• **Task item**
Lines that contain "computer" are to be copied from the material, every one of them.

• **Records provided**
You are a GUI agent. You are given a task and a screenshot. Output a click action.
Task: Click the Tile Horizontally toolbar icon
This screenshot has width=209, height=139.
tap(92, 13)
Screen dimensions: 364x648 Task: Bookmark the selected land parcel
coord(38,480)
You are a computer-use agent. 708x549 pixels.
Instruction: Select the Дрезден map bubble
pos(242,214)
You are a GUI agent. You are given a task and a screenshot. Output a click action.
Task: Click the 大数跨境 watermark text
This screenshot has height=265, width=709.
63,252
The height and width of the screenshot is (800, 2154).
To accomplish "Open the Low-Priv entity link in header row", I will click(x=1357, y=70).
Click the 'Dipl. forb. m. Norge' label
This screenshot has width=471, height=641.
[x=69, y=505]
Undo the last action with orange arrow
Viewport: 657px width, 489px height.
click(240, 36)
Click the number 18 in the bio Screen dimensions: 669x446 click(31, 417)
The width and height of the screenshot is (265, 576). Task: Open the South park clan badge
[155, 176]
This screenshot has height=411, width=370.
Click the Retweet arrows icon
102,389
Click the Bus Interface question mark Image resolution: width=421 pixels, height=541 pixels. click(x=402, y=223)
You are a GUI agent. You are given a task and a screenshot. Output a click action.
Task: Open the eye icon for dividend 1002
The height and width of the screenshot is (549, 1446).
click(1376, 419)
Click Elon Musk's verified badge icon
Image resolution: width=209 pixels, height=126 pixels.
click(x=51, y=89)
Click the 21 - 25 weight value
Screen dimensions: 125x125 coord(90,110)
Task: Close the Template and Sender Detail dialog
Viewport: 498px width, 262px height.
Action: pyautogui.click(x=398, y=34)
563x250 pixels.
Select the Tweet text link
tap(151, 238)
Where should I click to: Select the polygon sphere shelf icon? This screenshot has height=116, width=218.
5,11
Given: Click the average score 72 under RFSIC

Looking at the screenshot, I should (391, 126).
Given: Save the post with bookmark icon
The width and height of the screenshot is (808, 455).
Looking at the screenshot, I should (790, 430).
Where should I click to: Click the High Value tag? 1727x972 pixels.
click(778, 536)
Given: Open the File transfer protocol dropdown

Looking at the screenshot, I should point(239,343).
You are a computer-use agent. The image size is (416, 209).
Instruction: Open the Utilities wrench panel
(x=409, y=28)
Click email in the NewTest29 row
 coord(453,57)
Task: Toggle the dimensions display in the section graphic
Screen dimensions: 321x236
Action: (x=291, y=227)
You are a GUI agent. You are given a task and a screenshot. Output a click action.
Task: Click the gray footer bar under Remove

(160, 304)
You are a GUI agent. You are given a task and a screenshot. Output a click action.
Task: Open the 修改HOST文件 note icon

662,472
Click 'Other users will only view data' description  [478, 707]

• **Answer**
You are a computer-use agent. 708x549 pixels.
You are a computer-use agent. The image size is (416, 209).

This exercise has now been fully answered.